According to data released last week, inflation in the eurozone was up 0.4 percent annually in January — a slight improvement over December’s 0.2 percent, but still way below the European Central Bank’s (ECB) target of 2 percent.

The low inflation in the bloc has persisted despite cash injections by the ECB. While the availability of cheap cash weakens the euro, and should, in theory, result in an increase in consumer prices, its impact has been blunted by a plethora of global factors, not least the prevailing low oil prices that have kept inflation at or near zero.

“Input cost pressures also remained heavily toward the downside, as purchase prices fell at one of the fastest rates during the past six-and-a-half years,” Markit said in a statement, adding that for the first time in 11 months, all the countries covered in the survey reported a decline in prices.

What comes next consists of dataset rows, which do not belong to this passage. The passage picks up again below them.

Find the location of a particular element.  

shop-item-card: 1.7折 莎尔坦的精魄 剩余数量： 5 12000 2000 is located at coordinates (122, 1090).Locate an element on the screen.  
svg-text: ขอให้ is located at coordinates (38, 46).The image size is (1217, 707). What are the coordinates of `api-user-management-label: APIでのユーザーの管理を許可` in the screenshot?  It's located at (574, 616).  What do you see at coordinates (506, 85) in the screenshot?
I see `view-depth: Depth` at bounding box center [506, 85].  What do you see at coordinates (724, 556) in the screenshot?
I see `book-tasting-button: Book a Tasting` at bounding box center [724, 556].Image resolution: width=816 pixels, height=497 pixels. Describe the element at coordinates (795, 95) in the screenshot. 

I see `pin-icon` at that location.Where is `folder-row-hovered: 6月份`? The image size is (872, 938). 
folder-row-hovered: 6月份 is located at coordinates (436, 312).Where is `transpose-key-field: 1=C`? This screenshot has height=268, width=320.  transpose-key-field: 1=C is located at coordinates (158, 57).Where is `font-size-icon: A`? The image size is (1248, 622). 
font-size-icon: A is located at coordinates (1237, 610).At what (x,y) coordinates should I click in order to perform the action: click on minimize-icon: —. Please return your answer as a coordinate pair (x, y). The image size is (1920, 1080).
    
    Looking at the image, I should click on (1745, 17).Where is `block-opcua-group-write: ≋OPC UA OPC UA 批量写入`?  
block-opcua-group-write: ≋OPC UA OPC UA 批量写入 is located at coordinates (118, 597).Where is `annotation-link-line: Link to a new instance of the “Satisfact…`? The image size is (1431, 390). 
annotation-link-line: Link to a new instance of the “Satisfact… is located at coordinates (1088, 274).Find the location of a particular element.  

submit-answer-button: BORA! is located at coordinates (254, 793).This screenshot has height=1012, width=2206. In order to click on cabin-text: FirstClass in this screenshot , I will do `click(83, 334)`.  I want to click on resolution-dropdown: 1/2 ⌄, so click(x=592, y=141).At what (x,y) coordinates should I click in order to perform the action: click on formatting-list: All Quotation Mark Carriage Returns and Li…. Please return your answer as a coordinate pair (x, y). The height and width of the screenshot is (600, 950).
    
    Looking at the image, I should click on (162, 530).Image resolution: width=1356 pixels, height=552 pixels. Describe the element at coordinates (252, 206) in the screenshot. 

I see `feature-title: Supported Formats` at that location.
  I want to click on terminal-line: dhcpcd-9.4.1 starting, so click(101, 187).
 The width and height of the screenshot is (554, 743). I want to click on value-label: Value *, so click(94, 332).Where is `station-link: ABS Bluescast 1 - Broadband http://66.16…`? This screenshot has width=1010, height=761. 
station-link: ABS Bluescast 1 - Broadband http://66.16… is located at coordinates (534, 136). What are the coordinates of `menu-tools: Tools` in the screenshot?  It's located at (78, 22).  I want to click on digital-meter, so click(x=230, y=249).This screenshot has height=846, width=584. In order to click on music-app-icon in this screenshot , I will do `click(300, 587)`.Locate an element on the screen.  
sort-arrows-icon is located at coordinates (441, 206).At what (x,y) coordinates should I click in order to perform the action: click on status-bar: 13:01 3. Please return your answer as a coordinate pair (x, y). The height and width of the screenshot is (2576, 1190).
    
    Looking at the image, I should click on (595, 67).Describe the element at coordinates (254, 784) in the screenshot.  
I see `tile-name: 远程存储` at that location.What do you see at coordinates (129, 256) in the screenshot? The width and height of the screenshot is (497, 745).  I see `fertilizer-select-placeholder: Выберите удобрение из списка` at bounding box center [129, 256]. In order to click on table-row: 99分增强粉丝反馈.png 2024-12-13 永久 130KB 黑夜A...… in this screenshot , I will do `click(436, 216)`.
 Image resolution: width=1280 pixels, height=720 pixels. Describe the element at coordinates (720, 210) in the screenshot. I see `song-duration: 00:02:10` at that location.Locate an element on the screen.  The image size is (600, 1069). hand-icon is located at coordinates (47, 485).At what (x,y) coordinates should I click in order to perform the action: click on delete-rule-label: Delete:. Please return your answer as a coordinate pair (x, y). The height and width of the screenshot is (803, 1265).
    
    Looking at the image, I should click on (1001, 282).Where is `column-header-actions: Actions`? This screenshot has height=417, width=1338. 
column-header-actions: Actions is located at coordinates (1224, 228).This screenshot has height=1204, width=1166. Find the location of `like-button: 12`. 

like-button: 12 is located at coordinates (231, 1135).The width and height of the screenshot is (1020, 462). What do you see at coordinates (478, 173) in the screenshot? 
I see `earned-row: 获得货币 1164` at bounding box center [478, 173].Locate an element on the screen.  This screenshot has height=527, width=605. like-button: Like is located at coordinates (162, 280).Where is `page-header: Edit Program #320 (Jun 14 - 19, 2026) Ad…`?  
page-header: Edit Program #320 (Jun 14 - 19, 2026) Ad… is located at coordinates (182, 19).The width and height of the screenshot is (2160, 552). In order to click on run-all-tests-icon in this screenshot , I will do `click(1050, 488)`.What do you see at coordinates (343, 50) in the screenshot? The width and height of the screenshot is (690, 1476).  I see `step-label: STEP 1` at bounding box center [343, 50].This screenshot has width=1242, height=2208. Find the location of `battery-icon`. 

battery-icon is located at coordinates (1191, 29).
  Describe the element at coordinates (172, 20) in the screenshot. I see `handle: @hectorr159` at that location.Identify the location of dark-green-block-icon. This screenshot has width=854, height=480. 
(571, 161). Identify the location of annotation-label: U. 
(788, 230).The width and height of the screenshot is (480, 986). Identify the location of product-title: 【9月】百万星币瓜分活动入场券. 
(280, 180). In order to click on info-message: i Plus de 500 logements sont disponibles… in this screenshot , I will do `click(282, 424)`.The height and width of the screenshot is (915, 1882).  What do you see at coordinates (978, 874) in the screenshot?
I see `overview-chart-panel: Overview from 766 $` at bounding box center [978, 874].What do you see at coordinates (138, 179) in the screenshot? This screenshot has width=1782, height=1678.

As low inflation and muted growth continue to hinder growth in the region, pressure is building on ECB to further loosen its purse strings and, among other things, move its deposit rate further into the negative territory.

“Downside risks have increased again amid heightened uncertainty about emerging market economies’ growth prospects, volatility in financial and commodity markets, and geopolitical risks,” ECB President Mario Draghi said, during a news conference last month. “It will therefore be necessary to review and possibly reconsider our monetary policy stance at our next meeting in early March.”